**Task details**
Copy out each line below exactly as it appears.

**Data for this exercise**
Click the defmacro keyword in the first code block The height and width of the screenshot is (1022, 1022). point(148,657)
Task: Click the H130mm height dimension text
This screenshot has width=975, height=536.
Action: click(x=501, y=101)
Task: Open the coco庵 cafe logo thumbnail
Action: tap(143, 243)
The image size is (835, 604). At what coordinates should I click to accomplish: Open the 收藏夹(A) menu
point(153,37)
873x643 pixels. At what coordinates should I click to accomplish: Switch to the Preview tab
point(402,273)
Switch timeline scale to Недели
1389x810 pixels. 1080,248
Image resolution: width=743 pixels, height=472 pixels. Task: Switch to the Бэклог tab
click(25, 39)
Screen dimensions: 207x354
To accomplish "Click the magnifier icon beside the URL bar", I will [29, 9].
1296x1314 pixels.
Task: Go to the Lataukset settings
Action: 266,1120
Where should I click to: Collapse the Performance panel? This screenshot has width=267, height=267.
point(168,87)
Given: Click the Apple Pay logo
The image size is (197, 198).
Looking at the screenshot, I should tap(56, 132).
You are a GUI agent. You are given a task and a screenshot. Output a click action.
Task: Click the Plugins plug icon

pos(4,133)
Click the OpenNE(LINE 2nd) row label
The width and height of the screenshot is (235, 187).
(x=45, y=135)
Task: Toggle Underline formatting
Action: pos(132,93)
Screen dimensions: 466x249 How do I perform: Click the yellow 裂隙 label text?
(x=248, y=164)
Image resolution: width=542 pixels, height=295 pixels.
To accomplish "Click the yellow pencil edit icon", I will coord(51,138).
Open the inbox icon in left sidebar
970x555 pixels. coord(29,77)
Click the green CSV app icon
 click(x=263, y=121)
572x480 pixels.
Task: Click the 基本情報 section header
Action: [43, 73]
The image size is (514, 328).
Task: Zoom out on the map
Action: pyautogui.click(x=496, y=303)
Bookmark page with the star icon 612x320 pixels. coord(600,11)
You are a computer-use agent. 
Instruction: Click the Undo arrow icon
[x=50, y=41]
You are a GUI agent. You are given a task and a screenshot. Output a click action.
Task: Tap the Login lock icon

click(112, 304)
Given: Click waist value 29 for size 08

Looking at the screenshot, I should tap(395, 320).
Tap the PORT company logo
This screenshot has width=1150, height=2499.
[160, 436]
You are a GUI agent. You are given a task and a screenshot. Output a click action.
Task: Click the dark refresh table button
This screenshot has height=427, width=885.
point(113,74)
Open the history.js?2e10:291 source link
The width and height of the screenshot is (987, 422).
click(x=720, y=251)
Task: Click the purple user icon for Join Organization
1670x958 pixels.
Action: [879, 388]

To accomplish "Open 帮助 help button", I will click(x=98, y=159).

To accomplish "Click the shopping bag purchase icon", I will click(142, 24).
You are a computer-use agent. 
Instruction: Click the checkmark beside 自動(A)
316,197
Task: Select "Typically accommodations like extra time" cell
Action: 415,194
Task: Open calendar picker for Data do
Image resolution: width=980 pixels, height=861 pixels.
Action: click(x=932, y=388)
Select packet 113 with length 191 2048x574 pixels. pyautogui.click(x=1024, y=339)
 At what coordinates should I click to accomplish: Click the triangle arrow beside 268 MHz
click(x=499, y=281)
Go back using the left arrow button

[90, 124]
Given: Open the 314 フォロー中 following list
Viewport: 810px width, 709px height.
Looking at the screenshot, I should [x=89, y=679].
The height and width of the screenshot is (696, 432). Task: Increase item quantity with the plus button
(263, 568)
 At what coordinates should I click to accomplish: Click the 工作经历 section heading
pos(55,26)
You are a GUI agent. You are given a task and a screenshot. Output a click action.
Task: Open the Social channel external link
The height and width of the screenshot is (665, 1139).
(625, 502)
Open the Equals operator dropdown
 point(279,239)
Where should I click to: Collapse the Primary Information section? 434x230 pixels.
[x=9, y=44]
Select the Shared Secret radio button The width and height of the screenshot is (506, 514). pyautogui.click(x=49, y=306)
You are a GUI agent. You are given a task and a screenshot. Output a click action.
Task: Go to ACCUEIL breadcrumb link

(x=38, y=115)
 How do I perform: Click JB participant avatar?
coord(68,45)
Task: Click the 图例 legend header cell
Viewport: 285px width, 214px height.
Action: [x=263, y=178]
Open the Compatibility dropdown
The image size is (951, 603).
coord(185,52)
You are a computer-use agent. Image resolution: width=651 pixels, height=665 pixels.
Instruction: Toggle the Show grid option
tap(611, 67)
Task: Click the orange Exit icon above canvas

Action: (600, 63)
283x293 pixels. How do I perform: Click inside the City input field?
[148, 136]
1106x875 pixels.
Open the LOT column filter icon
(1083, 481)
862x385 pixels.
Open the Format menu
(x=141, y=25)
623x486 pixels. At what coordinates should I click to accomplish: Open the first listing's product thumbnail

**Result**
Click the defmacro keyword in the first code block The height and width of the screenshot is (1022, 1022). point(148,657)
Task: Click the H130mm height dimension text
This screenshot has width=975, height=536.
Action: click(x=501, y=101)
Task: Open the coco庵 cafe logo thumbnail
Action: tap(143, 243)
The image size is (835, 604). At what coordinates should I click to accomplish: Open the 收藏夹(A) menu
point(153,37)
873x643 pixels. At what coordinates should I click to accomplish: Switch to the Preview tab
point(402,273)
Switch timeline scale to Недели
1389x810 pixels. 1080,248
Image resolution: width=743 pixels, height=472 pixels. Task: Switch to the Бэклог tab
click(25, 39)
Screen dimensions: 207x354
To accomplish "Click the magnifier icon beside the URL bar", I will [29, 9].
1296x1314 pixels.
Task: Go to the Lataukset settings
Action: 266,1120
Where should I click to: Collapse the Performance panel? This screenshot has width=267, height=267.
point(168,87)
Given: Click the Apple Pay logo
The image size is (197, 198).
Looking at the screenshot, I should tap(56, 132).
You are a GUI agent. You are given a task and a screenshot. Output a click action.
Task: Click the Plugins plug icon

pos(4,133)
Click the OpenNE(LINE 2nd) row label
The width and height of the screenshot is (235, 187).
(x=45, y=135)
Task: Toggle Underline formatting
Action: pos(132,93)
Screen dimensions: 466x249 How do I perform: Click the yellow 裂隙 label text?
(x=248, y=164)
Image resolution: width=542 pixels, height=295 pixels.
To accomplish "Click the yellow pencil edit icon", I will coord(51,138).
Open the inbox icon in left sidebar
970x555 pixels. coord(29,77)
Click the green CSV app icon
 click(x=263, y=121)
572x480 pixels.
Task: Click the 基本情報 section header
Action: [43, 73]
The image size is (514, 328).
Task: Zoom out on the map
Action: pyautogui.click(x=496, y=303)
Bookmark page with the star icon 612x320 pixels. coord(600,11)
You are a computer-use agent. 
Instruction: Click the Undo arrow icon
[x=50, y=41]
You are a GUI agent. You are given a task and a screenshot. Output a click action.
Task: Tap the Login lock icon

click(112, 304)
Given: Click waist value 29 for size 08

Looking at the screenshot, I should tap(395, 320).
Tap the PORT company logo
This screenshot has width=1150, height=2499.
[160, 436]
You are a GUI agent. You are given a task and a screenshot. Output a click action.
Task: Click the dark refresh table button
This screenshot has height=427, width=885.
point(113,74)
Open the history.js?2e10:291 source link
The width and height of the screenshot is (987, 422).
click(x=720, y=251)
Task: Click the purple user icon for Join Organization
1670x958 pixels.
Action: [879, 388]

To accomplish "Open 帮助 help button", I will click(x=98, y=159).

To accomplish "Click the shopping bag purchase icon", I will click(142, 24).
You are a computer-use agent. 
Instruction: Click the checkmark beside 自動(A)
316,197
Task: Select "Typically accommodations like extra time" cell
Action: 415,194
Task: Open calendar picker for Data do
Image resolution: width=980 pixels, height=861 pixels.
Action: click(x=932, y=388)
Select packet 113 with length 191 2048x574 pixels. pyautogui.click(x=1024, y=339)
 At what coordinates should I click to accomplish: Click the triangle arrow beside 268 MHz
click(x=499, y=281)
Go back using the left arrow button

[90, 124]
Given: Open the 314 フォロー中 following list
Viewport: 810px width, 709px height.
Looking at the screenshot, I should [x=89, y=679].
The height and width of the screenshot is (696, 432). Task: Increase item quantity with the plus button
(263, 568)
 At what coordinates should I click to accomplish: Click the 工作经历 section heading
pos(55,26)
You are a GUI agent. You are given a task and a screenshot. Output a click action.
Task: Open the Social channel external link
The height and width of the screenshot is (665, 1139).
(625, 502)
Open the Equals operator dropdown
 point(279,239)
Where should I click to: Collapse the Primary Information section? 434x230 pixels.
[x=9, y=44]
Select the Shared Secret radio button The width and height of the screenshot is (506, 514). pyautogui.click(x=49, y=306)
You are a GUI agent. You are given a task and a screenshot. Output a click action.
Task: Go to ACCUEIL breadcrumb link

(x=38, y=115)
 How do I perform: Click JB participant avatar?
coord(68,45)
Task: Click the 图例 legend header cell
Viewport: 285px width, 214px height.
Action: [x=263, y=178]
Open the Compatibility dropdown
The image size is (951, 603).
coord(185,52)
You are a computer-use agent. Image resolution: width=651 pixels, height=665 pixels.
Instruction: Toggle the Show grid option
tap(611, 67)
Task: Click the orange Exit icon above canvas

Action: (600, 63)
283x293 pixels. How do I perform: Click inside the City input field?
[148, 136]
1106x875 pixels.
Open the LOT column filter icon
(1083, 481)
862x385 pixels.
Open the Format menu
(x=141, y=25)
623x486 pixels. At what coordinates should I click to accomplish: Open the first listing's product thumbnail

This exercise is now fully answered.